Pre­mière­ment, les pro­fes­sion­nels de san­té qui offi­cient en clin­ique sont dans une cer­taine mesure coupés con­tractuelle­ment des tutelles, notam­ment des ARS qui passent des con­trats avec les étab­lisse­ments, ou les groupe­ments d’établissements, ce qui leur évite de mul­ti­pli­er les inter­locu­teurs.
En cas de sanc­tion pour non-respect des ter­mes des CPOM (con­trats pluri­an­nuels d’objectifs et de moyens), le pro­fes­sion­nel de san­té n’est pas con­cerné directe­ment, l’ARS n’ayant pas con­trac­té avec lui, la sanc­tion tombera for­cé­ment sur la clin­ique. Par ailleurs, en rai­son de la pénurie actuelle de médecins qui choi­sis­sent l’exercice libéral, la clin­ique n’a aucun intérêt à dénon­cer le con­trat qu’elle a passé avec ses prati­ciens s’ils ne respectent pas les objec­tifs qui s’imposent à elle.
Pour les pre­scrip­tions (médica­ments, trans­ports, actes per­ti­nents), à défaut de con­tracter avec chaque médecin indi­vidu­elle­ment — ce qui serait ingérable -, les tutelles auraient donc tout intérêt à avoir comme inter­locu­teurs des entre­pris­es regroupant des médecins.
Ain­si, pour respon­s­abilis­er les médecins face à leurs objec­tifs, il faut leur per­me­t­tre de s’organiser en struc­tures de taille suff­isante, au-delà des SCP et des SEL qui exis­tent déjà.

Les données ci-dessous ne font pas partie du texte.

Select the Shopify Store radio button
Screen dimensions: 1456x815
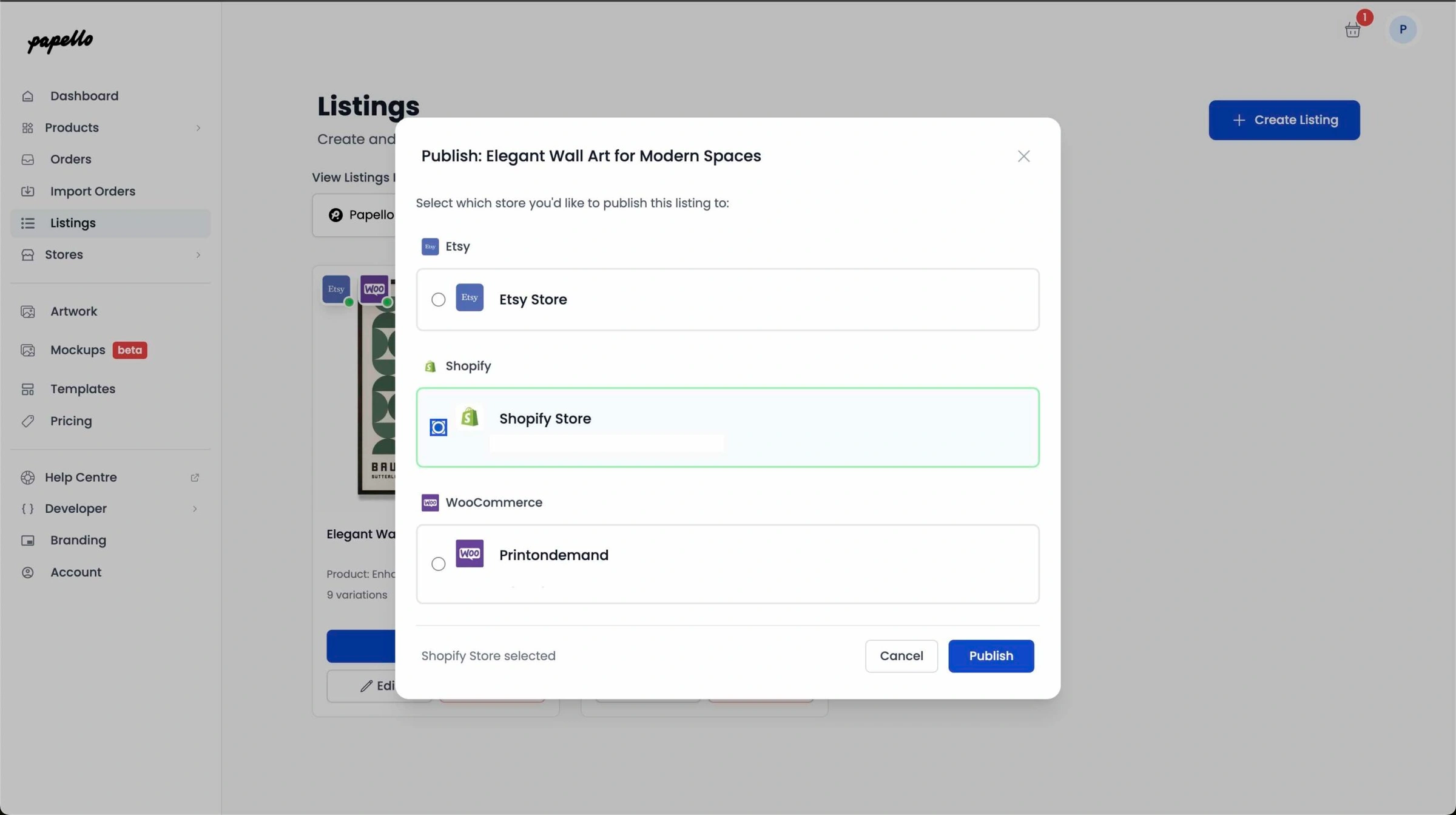tap(438, 427)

Deux­ième­ment, le sys­tème actuel est peu attrac­t­if si on con­sid­ère les deman­des et les besoins des  jeunes. For­més dans les hôpi­taux publics, ils sont entourés et, dans une cer­taine mesure, ras­surés  par l’intégration à des équipes médi­cales alors que dans les clin­iques privées, l’exercice est beau­coup plus indi­vidu­el avec une respon­s­abil­ité plus per­son­nelle.

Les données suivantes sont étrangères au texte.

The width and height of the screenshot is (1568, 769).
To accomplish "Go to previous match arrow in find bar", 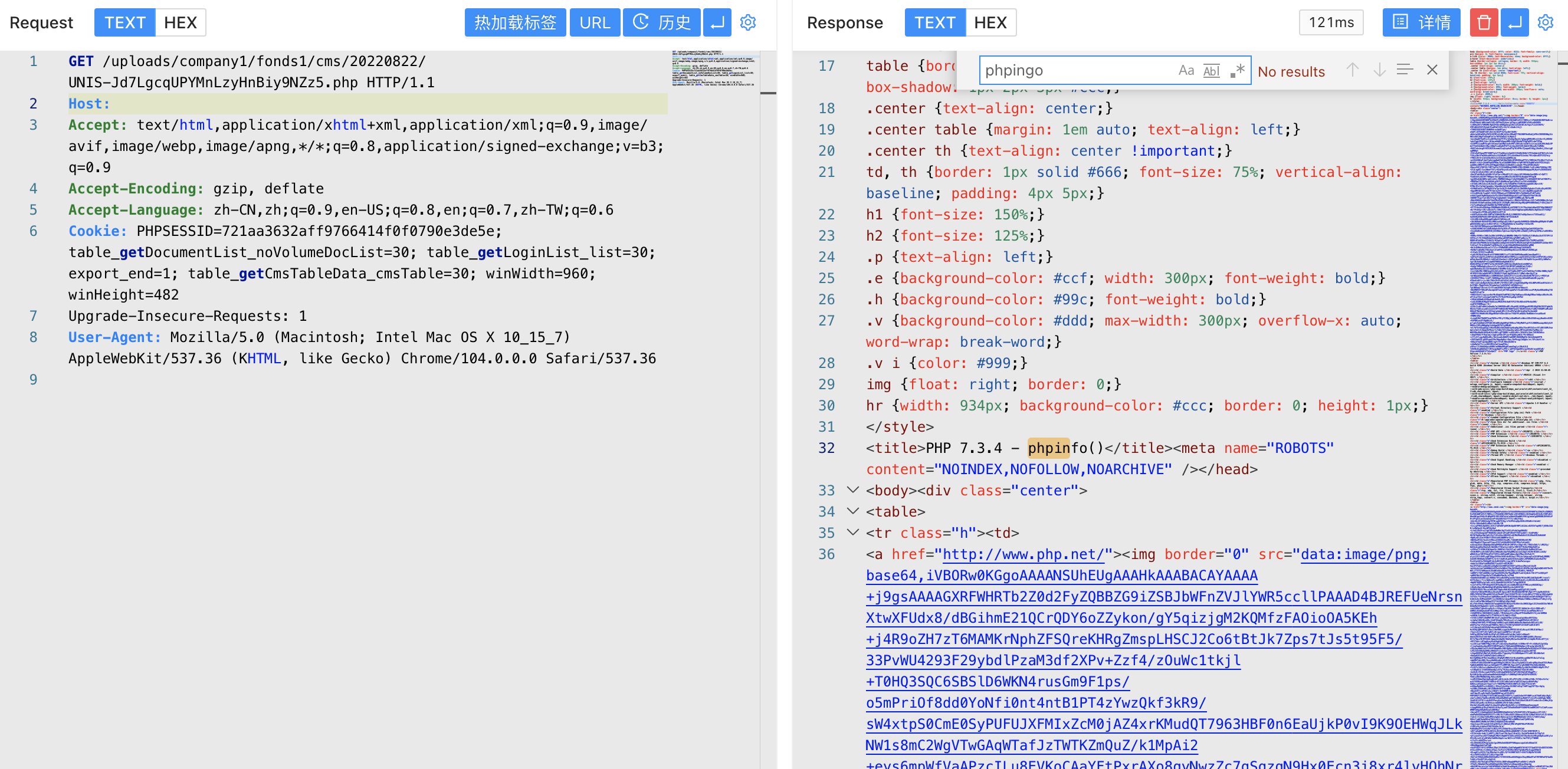I will 1352,70.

L’organisation des médecins en entre­prise per­me­t­trait aux jeunes de s’insérer dans des struc­tures où ils pour­raient « faire car­rière »  et s’appuyer sur le mod­èle de médecins plus expéri­men­tés.

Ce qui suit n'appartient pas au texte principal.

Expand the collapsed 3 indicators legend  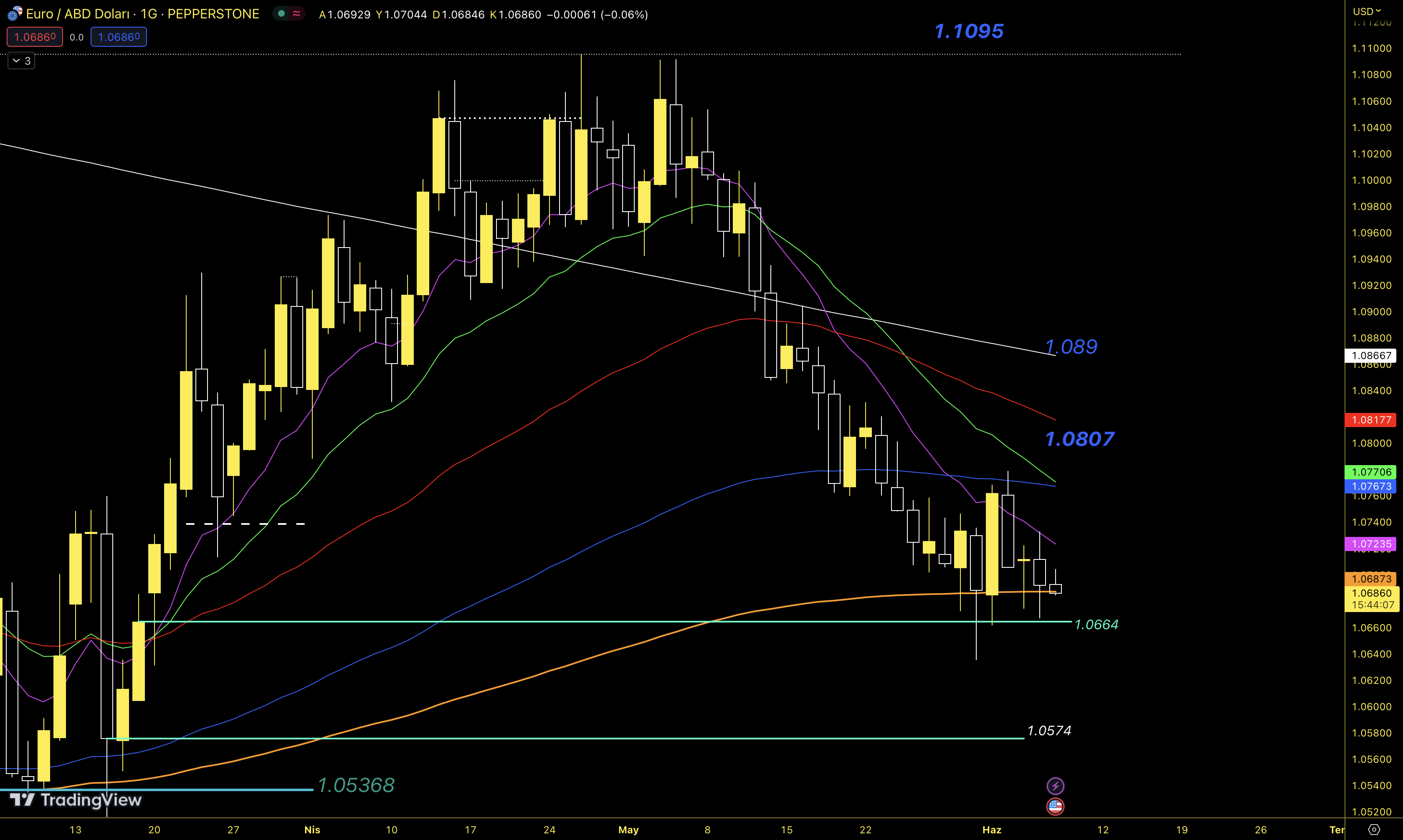pos(21,61)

Ces entre­pris­es de « ser­vices » — que l’on peut imag­in­er par spé­cial­ité et sur un ter­ri­toire don­né —  auraient pour voca­tion d’or­gan­is­er les éventuelles délé­ga­tions, voire des trans­ferts de tâch­es… et con­trac­tu­alis­er avec les ARS sur des objec­tifs de qual­ité des soins, de per­ti­nence des actes, d’accessibilité…

Pour dévelop­per à nou­veau l’esprit d’entreprise chez les médecins, il faut évidem­ment trou­ver une artic­u­la­tion avec les clin­iques pour qu’elles ne devi­en­nent pas unique­ment des murs dans lesquels ils  « loueraient » des salles ou des plateaux tech­niques. Il faut par­ti­c­ulière­ment veiller à ne pas mul­ti­pli­er les coûts entre l’établissement et l’entreprise médi­cale.
Il y a donc un nou­veau mod­èle à con­stru­ire basé sur les presta­tions et le savoir-faire de sociétés de ser­vices con­sti­tuées de médecins. C’est un fonc­tion­nement qui fait ses pre­miers pas dans le domaine de la médecine de ville, notam­ment dans les ter­ri­toires dif­fi­ciles, à tra­vers les Maisons de san­té. La refonte de la per­ma­nence des soins est un bon sujet pour com­mencer à dévelop­per ce con­cept.